Stored data entries
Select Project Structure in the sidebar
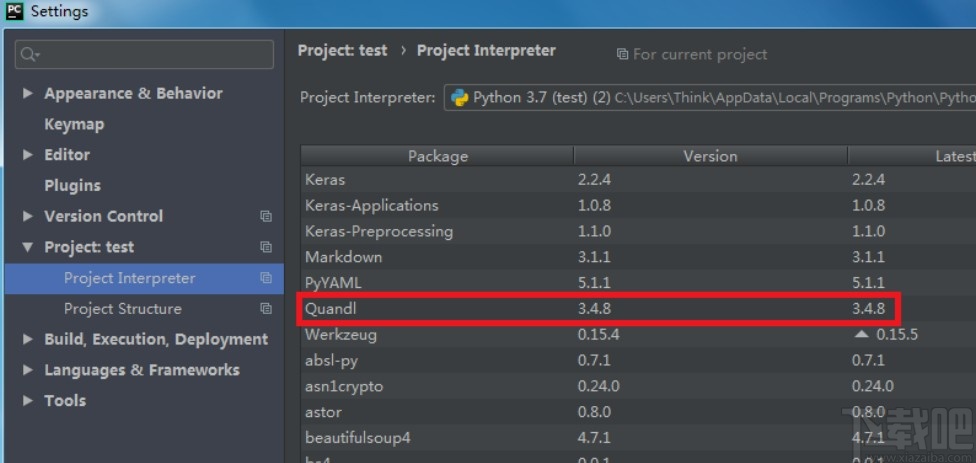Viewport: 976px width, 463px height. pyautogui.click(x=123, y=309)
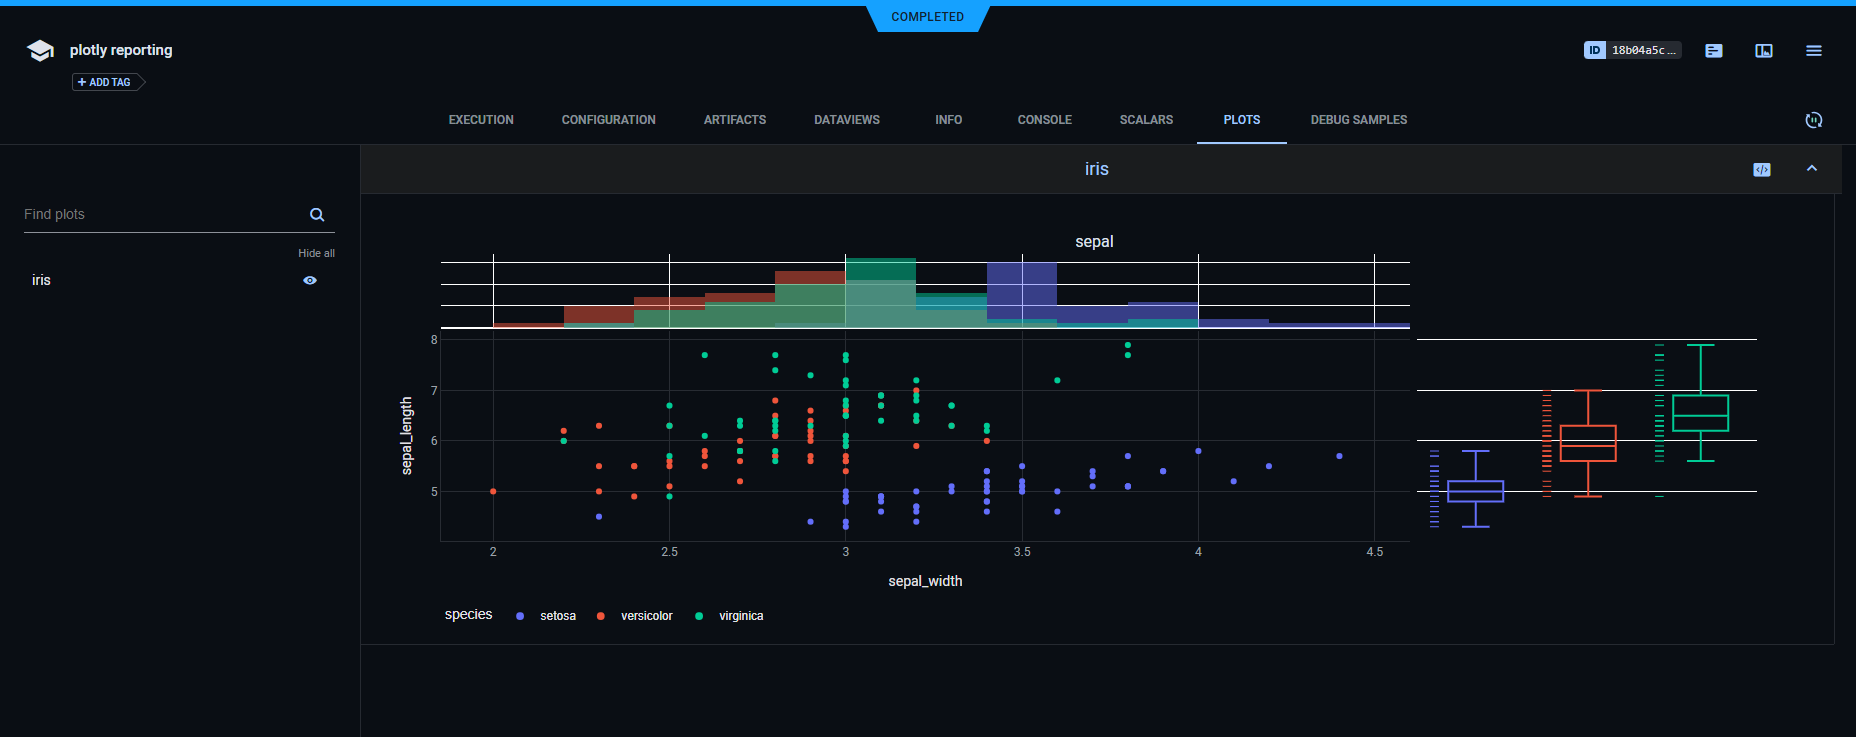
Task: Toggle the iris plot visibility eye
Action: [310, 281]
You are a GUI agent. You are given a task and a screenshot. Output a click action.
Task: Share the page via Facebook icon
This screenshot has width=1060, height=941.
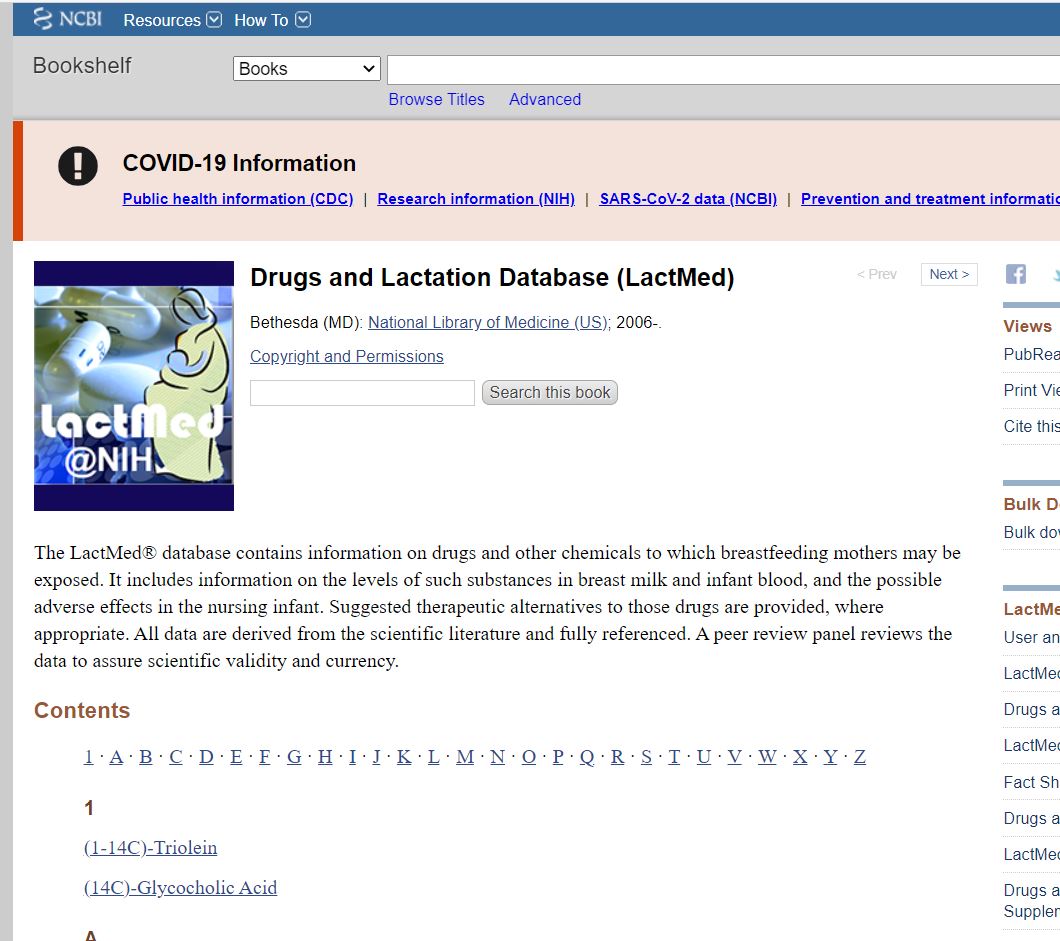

▸ **Exercise aim**: Since pictures are not part of the copy, set down only the remaining data exactly.

▸ **Expected answer**:
Select Project Structure in the sidebar
Viewport: 976px width, 463px height. pyautogui.click(x=123, y=309)
Task: Toggle the iris plot visibility eye
Action: [310, 281]
You are a GUI agent. You are given a task and a screenshot. Output a click action.
Task: Share the page via Facebook icon
This screenshot has width=1060, height=941.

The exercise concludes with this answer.